Ezra Klein Trots Out The Left’s Best Argument Against Cross-State Insurance

By best, what is meant is a sad, lame, ridiculous, pathetic, weak, and grasping at straws argument

The big Republican idea to bring down health-care costs is to “let families and businesses buy health insurance across state lines.” Jon Chait has some commentary here, but I want to simplify a little bit.

Insurance is currently regulated by states. California, for instance, says all insurers have to cover treatments for lead poisoning, while other states let insurers decide whether to cover lead poisoning, and leaves lead poisoning coverage — or its absence — as a surprise for customers who find that they have lead poisoning.

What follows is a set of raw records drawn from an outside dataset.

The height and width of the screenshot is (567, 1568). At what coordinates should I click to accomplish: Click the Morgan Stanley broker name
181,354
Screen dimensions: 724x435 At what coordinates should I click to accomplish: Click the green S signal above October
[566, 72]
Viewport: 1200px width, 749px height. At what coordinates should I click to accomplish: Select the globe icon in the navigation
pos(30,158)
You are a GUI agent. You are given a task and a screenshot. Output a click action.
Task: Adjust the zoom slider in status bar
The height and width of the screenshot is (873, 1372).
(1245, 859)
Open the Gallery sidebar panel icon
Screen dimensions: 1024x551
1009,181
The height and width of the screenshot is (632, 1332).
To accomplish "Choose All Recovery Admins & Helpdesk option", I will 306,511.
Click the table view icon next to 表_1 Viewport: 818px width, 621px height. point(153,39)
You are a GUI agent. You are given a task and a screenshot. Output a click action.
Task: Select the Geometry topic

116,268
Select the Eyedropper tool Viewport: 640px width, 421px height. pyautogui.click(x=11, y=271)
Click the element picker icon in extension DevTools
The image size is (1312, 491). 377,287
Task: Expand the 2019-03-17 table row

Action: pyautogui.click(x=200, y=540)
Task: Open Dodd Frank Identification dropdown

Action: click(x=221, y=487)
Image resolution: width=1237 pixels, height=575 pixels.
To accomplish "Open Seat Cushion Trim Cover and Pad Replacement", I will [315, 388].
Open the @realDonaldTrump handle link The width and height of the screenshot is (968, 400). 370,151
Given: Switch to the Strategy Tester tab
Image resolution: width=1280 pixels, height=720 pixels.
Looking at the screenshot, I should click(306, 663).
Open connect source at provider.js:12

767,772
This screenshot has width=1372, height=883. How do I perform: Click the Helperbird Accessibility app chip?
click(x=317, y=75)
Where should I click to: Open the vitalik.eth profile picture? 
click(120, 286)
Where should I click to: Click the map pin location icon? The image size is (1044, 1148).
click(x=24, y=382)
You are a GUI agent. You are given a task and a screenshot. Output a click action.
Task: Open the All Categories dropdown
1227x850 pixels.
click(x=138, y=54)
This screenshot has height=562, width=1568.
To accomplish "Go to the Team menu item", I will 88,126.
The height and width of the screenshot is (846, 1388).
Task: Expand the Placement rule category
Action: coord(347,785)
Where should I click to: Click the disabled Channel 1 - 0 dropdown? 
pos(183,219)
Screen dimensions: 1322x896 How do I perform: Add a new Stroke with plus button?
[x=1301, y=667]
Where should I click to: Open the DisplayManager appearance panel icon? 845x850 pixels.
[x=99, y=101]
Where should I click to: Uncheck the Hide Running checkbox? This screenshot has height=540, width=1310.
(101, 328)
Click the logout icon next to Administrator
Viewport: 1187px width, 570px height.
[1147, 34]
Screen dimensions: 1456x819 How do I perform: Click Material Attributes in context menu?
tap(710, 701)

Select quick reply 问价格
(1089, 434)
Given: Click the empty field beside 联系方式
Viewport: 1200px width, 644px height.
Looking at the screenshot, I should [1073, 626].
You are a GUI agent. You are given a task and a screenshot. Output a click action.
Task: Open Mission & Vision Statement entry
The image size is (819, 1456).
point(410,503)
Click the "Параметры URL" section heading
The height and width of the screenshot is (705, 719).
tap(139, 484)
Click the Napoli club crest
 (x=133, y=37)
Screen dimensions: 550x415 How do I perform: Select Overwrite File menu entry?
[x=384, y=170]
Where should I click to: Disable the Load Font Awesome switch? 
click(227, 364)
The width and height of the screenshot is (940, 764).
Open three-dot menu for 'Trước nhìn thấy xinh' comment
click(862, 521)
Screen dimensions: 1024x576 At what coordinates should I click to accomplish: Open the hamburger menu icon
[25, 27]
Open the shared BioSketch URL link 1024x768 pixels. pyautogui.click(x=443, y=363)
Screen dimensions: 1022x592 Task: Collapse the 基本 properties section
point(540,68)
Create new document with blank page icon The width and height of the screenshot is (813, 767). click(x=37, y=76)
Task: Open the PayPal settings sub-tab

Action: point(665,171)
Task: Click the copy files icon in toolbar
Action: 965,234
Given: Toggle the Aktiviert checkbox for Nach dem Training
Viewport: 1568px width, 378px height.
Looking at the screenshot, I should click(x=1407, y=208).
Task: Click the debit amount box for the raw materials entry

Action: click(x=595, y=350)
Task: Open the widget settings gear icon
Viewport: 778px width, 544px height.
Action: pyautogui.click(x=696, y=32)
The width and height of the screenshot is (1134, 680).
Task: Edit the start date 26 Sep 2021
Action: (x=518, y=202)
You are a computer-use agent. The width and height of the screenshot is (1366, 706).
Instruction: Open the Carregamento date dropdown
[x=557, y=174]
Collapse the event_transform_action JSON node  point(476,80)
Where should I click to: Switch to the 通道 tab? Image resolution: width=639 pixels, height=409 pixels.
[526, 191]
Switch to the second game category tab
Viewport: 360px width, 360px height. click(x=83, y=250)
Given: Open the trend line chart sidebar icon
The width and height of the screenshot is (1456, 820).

Here’s a list (pdf) of which states mandate which treatments.

The result of this is that an Alabama plan can’t be sold in, say, Oregon, because the Alabama plan doesn’t conform to Oregon’s regulations. A lot of liberals want that to change: It makes more sense, they say, for insurance to be regulated by the federal government. That way the product is standard across all the states.

Interestingly, Klein is actually making the argument FOR cross-state insurance sales. Consider this from a Wall Street Journal editorial from 2009

Devon Herrick, a senior fellow with the National Center for Policy Analysis who has written extensively on this subject, notes that insurance companies operating nationally would compete nationally. The reason a Kentucky plan written for an individual from New Jersey would save the New Jerseyan money is that New Jersey is highly regulated, with costly mandated benefits and guaranteed access to insurance.

Affordability would improve if consumers could escape states where each policy is loaded with mandates. “If consumers do not want expensive ‘Cadillac’ health plans that pay for acupuncture, fertility treatments or hairpieces, they could buy from insurers in a state that does not mandate such benefits,” Mr. Herrick has written.

But, but, but, that person from California would no longer be covered for lead poisoning! Who cares if they save several thousand dollars per year! Bob from San Diego might be able to go out of state and not be covered for “other infertility services” or a maternity stay! The upshot is that the insurance companies would lobby the state legislatures to remove certain mandates in order to bring money to that state through sales of insurance. Let people pick what they want covered. Health insurance costs would decrease, and, isn’t that a big part of what the Democrats have been clamoring for?

Ezra then goes down strange lines linking credit cards and their nationwide expansion, which fails miserably, and

As it happens, the Congressional Budget Office looked at a bill along these lines back in 2005. They found that the legislation wouldn’t change the number of the uninsured and would save the federal government about $12 billion between 2007 and 2015. That is to say, it would do very little in the aggregate.

Ezra misses the point that it is not about saving the federal government money (funny that he is such a big stimulus supporter, yet, is worried about $12 billion dollars), but, about saving actual real people money, ones who cannot borrow hundreds of billions of dollars out of the wind.